Halle – Das Rasentennis-Turnier in Halle wird zu Oscar-Otte-Festspielen: Der von 11 000 Zuschauern gefeierte Außenseiter aus Köln schaffte nach einer Achterbahnfahrt gegen den Russen Karen Khachanov seinen nächsten Dreisatzerfolg – und darf nun im Traum-Halbfinale gegen Daniil Medwedew ran, die Nummer eins der Tenniswelt.

 „Ich habe noch nie vor so vielen Zuschauern gespielt. Jetzt bin ich das erste Mal im Halbfinale eines Turniers der 500er-Kategorie, und das in Deutschland – das ist komplett unwirklich“, sagte Otte nach dem 4:6, 7:6, 6:4  gegen die Nummer 25 der Weltrangliste:

Aufschlag und Vorhand Ottes Trumfe

Sein zweites Dreisatzmatch innerhalb von nur 21 Stunden nach dem Achtelfinalerfolg gegen den Georgier Nikoloz Basilashvili. „Ich hatte in der Nacht kaum geschlafen und mich heute gar nicht wohl gefühlt auf dem Platz – aber dafür war es ja ganz okay, glaube ich“, sagte Otte – und erntete dafür selbst in der gediegenen Pressekonferenz viele Lacher.

Zuvor hatte der 28-Jährige auf dem Centre Court die Herzen der Fans erobert: Durch den konsequenten Einsatz seiner Waffen Aufschlag und Vorhandwinner. „Ich bin nicht der Typ, der in engen Situationen den Ball nur rüberschubst. Mein Ziel war, die Ballwechsel kurz zu halten. Das produziert zwar auch Fehler, aber heute eben genug gewonnene Punkte“, strahlte Otte.

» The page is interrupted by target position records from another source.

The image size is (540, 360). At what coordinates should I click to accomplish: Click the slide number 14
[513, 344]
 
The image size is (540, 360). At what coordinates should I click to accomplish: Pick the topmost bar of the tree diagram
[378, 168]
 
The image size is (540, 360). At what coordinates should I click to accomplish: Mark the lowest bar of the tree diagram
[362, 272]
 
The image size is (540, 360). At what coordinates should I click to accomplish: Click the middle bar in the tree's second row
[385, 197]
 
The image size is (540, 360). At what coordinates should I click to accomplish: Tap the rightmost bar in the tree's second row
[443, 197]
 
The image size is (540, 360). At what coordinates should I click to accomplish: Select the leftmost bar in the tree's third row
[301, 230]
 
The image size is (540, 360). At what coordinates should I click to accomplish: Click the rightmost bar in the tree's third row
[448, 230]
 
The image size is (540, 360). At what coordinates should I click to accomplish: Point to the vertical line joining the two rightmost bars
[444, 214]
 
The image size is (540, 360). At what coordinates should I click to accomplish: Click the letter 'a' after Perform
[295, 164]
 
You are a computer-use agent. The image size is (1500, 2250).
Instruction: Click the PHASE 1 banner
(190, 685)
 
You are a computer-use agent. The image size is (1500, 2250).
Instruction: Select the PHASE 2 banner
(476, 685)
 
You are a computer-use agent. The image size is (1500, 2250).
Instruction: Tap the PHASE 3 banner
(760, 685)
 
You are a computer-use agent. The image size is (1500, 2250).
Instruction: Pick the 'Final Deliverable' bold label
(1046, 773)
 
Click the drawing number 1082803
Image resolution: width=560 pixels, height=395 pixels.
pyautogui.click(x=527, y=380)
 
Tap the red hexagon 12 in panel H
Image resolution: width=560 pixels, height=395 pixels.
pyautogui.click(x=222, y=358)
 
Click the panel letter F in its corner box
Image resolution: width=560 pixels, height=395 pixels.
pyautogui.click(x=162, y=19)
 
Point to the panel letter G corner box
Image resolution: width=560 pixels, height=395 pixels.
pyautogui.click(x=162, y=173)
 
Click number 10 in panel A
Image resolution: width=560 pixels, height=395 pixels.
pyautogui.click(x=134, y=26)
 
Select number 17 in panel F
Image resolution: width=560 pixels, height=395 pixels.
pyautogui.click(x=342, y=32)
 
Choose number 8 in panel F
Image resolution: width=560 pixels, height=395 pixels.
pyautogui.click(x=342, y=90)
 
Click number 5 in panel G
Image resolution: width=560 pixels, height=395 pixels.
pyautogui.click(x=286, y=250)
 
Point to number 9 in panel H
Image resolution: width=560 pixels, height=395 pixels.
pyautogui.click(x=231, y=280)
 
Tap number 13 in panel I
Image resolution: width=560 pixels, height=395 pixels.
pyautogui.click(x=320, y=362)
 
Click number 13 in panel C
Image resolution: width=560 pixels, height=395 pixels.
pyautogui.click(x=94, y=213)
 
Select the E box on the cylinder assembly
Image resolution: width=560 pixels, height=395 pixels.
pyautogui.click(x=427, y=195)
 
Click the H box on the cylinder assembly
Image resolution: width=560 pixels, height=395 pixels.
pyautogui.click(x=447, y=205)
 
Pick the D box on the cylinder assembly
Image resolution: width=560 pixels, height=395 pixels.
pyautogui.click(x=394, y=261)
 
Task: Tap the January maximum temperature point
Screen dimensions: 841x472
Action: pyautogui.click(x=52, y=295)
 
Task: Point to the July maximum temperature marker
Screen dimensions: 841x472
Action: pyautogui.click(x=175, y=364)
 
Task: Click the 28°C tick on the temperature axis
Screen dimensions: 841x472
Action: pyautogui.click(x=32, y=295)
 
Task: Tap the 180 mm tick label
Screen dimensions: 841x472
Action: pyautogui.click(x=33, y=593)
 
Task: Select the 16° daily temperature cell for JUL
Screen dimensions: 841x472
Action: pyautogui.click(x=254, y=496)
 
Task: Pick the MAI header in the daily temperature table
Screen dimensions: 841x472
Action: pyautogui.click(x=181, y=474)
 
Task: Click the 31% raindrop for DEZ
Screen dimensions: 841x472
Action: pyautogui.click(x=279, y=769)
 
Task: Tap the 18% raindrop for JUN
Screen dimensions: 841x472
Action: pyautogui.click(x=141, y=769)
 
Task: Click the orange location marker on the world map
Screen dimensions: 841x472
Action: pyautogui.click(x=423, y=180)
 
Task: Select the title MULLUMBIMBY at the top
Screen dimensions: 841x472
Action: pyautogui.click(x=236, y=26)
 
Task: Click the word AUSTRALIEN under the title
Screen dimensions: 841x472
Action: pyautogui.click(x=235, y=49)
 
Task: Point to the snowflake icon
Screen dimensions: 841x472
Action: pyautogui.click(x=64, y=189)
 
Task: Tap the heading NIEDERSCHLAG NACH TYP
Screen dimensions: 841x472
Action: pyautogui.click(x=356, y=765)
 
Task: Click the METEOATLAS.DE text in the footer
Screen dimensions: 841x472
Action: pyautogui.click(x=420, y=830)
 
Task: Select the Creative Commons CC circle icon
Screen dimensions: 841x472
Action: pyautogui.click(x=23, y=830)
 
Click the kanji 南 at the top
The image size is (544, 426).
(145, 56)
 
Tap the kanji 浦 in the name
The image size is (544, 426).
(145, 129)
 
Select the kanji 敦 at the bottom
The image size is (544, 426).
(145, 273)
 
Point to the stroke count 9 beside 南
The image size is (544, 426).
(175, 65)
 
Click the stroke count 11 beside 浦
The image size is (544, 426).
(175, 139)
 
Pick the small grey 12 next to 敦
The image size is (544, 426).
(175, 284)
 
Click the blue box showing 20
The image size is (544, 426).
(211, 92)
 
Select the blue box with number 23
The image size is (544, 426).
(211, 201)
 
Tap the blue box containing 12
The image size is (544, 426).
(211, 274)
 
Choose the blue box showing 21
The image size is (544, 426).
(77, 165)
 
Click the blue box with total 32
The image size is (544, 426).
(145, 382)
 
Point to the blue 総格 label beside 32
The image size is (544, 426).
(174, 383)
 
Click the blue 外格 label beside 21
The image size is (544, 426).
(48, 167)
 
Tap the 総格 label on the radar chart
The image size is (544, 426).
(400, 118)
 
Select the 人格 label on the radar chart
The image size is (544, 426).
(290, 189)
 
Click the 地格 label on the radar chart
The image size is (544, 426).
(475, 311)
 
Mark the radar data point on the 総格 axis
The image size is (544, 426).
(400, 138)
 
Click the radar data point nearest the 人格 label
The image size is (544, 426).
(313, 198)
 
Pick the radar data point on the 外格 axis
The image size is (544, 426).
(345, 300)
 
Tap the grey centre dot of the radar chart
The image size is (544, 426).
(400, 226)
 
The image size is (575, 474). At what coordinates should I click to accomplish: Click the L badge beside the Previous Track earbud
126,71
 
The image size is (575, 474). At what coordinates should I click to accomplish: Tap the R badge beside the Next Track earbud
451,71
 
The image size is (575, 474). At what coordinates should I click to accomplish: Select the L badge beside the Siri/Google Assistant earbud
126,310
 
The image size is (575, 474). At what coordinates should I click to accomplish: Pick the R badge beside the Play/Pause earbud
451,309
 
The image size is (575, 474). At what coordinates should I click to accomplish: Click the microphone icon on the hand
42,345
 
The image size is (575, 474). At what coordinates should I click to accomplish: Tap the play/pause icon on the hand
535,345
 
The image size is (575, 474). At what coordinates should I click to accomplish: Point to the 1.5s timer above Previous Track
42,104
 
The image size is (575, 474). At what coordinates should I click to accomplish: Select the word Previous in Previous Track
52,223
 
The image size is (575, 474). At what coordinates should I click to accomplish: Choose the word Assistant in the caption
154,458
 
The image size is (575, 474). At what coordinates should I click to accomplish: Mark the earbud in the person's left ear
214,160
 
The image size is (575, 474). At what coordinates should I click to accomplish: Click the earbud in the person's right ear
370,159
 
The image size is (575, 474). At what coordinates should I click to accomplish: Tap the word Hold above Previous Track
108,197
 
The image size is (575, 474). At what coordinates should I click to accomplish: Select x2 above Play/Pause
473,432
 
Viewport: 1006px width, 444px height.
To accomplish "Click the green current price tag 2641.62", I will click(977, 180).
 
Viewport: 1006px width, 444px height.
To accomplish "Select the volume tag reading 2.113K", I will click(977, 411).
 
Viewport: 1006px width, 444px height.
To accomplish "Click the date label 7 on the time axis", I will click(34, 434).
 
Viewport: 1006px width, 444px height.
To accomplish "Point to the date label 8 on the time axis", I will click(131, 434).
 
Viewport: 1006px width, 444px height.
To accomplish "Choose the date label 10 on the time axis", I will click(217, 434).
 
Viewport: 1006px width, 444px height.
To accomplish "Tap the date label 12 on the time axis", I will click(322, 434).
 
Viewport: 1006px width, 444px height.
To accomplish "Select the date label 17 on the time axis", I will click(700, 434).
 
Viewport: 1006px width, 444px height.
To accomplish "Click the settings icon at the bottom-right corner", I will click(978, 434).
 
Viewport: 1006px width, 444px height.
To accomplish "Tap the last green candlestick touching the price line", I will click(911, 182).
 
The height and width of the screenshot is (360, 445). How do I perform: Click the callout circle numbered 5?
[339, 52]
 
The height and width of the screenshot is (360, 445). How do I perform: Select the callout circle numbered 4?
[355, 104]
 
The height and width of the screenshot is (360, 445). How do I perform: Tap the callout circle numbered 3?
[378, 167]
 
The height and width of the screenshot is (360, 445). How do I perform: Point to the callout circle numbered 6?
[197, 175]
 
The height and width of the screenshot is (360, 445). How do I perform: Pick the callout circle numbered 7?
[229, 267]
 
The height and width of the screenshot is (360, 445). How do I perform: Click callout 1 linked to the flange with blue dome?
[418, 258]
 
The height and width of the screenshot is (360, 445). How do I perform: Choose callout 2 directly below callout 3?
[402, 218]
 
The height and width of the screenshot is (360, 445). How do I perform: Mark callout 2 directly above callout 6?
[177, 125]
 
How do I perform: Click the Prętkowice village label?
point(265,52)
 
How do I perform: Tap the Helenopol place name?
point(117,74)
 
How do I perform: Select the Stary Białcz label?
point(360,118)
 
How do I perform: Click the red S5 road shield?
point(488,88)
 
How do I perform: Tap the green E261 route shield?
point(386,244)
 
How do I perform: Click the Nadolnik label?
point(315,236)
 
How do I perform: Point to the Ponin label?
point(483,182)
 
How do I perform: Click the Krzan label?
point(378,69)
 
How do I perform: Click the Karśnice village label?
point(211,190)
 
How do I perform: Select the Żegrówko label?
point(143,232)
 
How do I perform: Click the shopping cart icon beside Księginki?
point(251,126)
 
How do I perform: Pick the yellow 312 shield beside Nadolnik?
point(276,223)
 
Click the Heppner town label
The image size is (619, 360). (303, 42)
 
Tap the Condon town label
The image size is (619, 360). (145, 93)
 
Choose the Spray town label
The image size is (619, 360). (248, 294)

Sein Gegner Khachanov wirkte wie der komplettere Spieler, zeigte lange  präzise Grundschläge auch über die Rückhandseite. Er holte sich meist zügiger seine Aufschlagsspiele als der Kölner, der acht Breakbälle abwehrte.

Fans mit „ Viva Colonia"- Gesängen

Abseits der Ballwechsel feuerten die Fans Otte mit „Let’s go Oscar, let’s go“-Rufen an. „Das war wie im Fußballstadion – eine verrückte Atmosphäre“, sagte Otte. Auch die Arena-Regie der Terra Wortmann Open schob mit an: „Viva Colonia“ war nur eines der kölschen Lieder in den Spielpausen, das die Fans zum Klatschen animierte. Wer dabei Otte ins Gesicht blickte, konnte sehen, wie sehr er die Energie in der Arena aufsog und genoss. So gewann der Kölner nach verlorenem ersten Durchgang in einem nun hochklassigen Spiel den TieBreak des zweiten Satzes, zeigte mit Lobs und Stoppbällen ein variables Repertoire, schockte dann aber die Fans mit dem Ruf des Physiotherapeuten zu Beginn des dritten Satzes. „Brust- und Achselmuskulatur haben zugemacht – aber zum Glück hat die Schmerztablette gewirkt“, sagte Otte.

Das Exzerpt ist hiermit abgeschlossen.